The $25,000 program helps the women get four months theoretical training with a two week placement program in between. Although the course is free, the unemployed trainees need to be able to survive from day to day.

Apheda helps out by giving them a daily allowance, which Sandra Rogers, Apheda Hospitality Course Coordinator, described as being 'very generous'. She has placed eleven trainees at various establishments on the current hospitality training course, the sixth since the program started in 1992.

One trainee, 22-year-old Irrang Mao, is spending her first week behind the bar at the Foreign Correspondents' Club of Cambodia.

"A friend of mine told me about the course.

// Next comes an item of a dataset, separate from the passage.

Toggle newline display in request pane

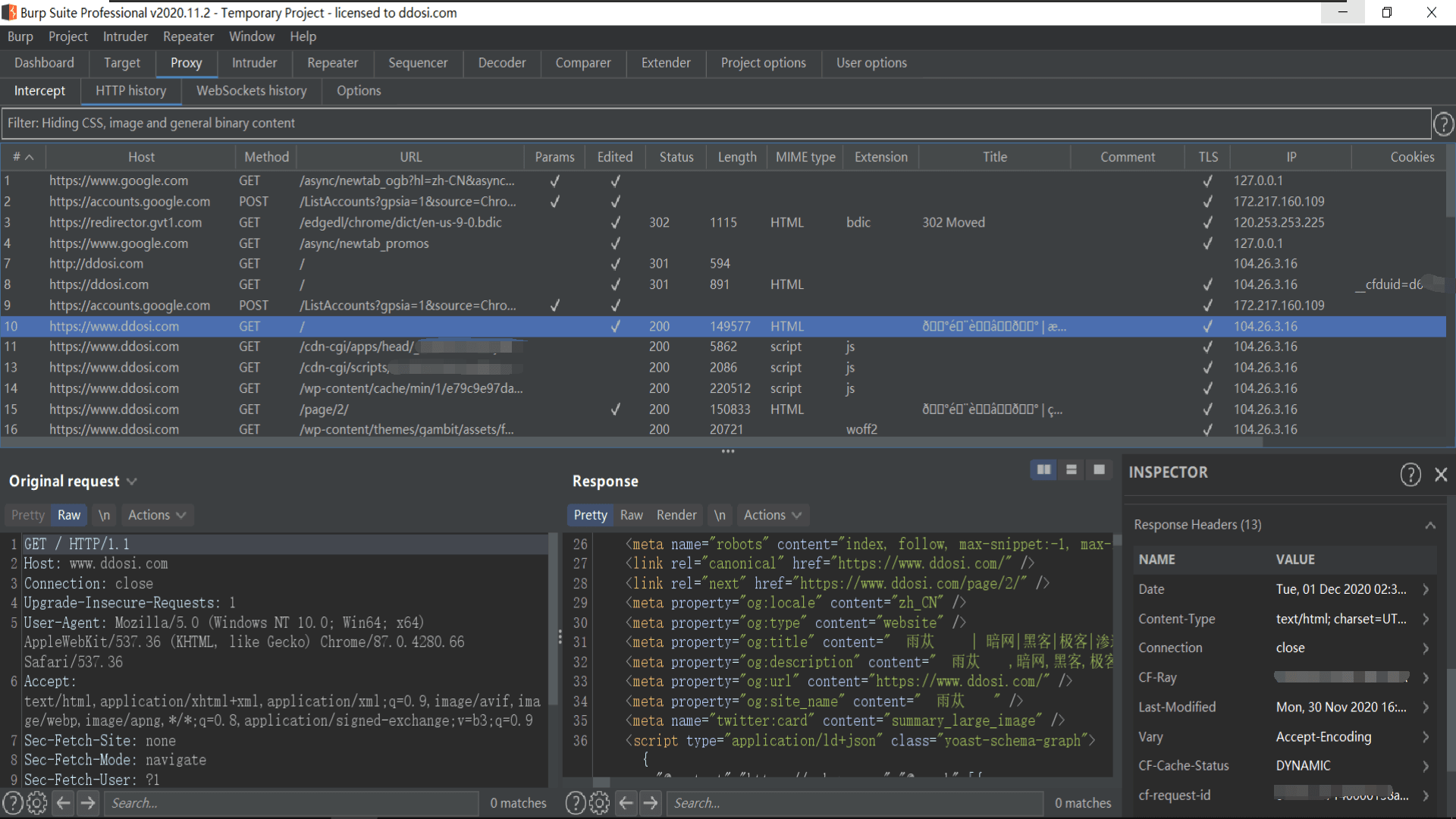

Since leaving school in 1992, I have been unemployed. It is very difficult for me to obtain work because I am an orphan.

"I live with four friends in Takhmau and they helped me financially so that I could attend the course training in Phnom Penh," she said. Before being admitted to the course, Mao had to pass a written test in English and an oral interview. During the first two months of her training, Mao learned English with Sandra Rogers as well as learning about the hospitality skills she will be using.

Regarding her placement at the FCC, the young woman said: "My shift starts at 7 am and I finish at 3:30 pm. I have learned to take orders, sell, wash and clean glasses. I pour the coffee and have learned how to pull draught beer. Next I want to learn to make cocktails.

"After that, I will spend a week at a hotel. After my training is over, I will look for a job," she said.

Sandra Rogers explains why the skills are so important: "For our students, having a job is a new concept. They have to learn to go to work every day, to turn up on time, to explain to an employer why they didn't show up for work the previous day if they were sick. These are ideas that we need to get across."